## Texto fornecido
* * *

Em 15 de dezembro de 2016, o Superior Tribunal de Justiça decidiu que ‘desacato a autoridade não pode ser considerado crime, pois vai na contramão do humanismo porque ressalta a preponderância do Estado – personificado em seus agentes – sobre o indivíduo”. Nas palavras do relator do caso, o ministro Ribeiro Dantas, “A existência de tal normativo em nosso ordenamento jurídico é anacrônica, pois traduz desigualdade entre funcionários e particulares, o que é inaceitável no Estado Democrático de Direito preconizado pela Constituição Federal de 88 e pela Convenção Americana de Direitos Humanos".
Gabriel Nunes: A expressão "desacato" está usualmente ligada ao desrespeito à figura policial que detém o "poder". Então, eu acho que o desacato está em dar voz às favelas com seus moradores, promovendo o saber popular e desacatando a ideia de que só o conhecimento acadêmico é valido!

* * *

## Informações fornecidas
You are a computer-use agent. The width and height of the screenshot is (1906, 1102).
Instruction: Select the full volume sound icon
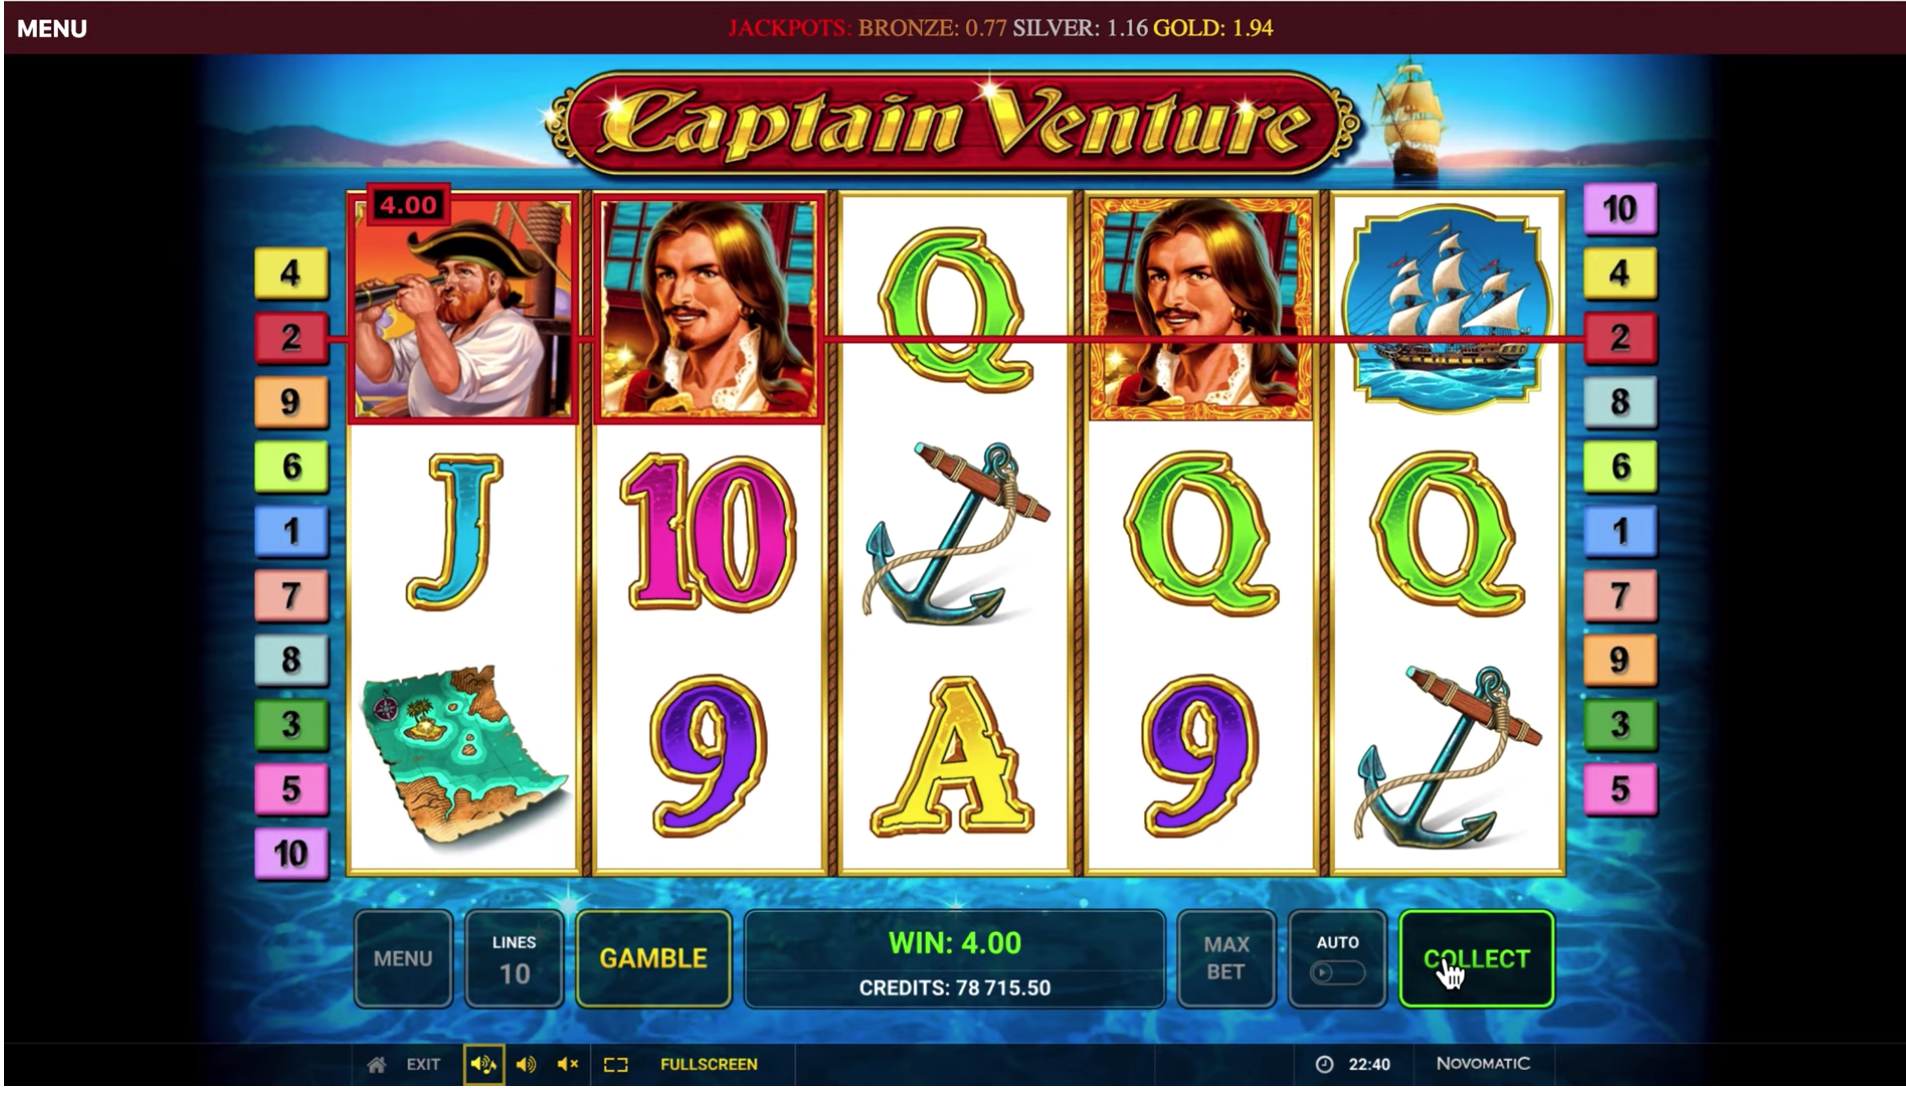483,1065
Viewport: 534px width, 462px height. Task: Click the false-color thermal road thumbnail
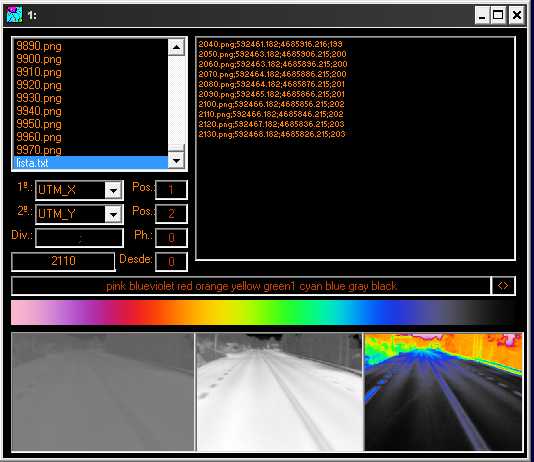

* * *

## A fazer
Segundo o texto fornecido, quem foi o relator do caso em que o Superior Tribunal de Justiça decidiu sobre o desacato a autoridade?

## Resposta da tarefa
O ministro Ribeiro Dantas.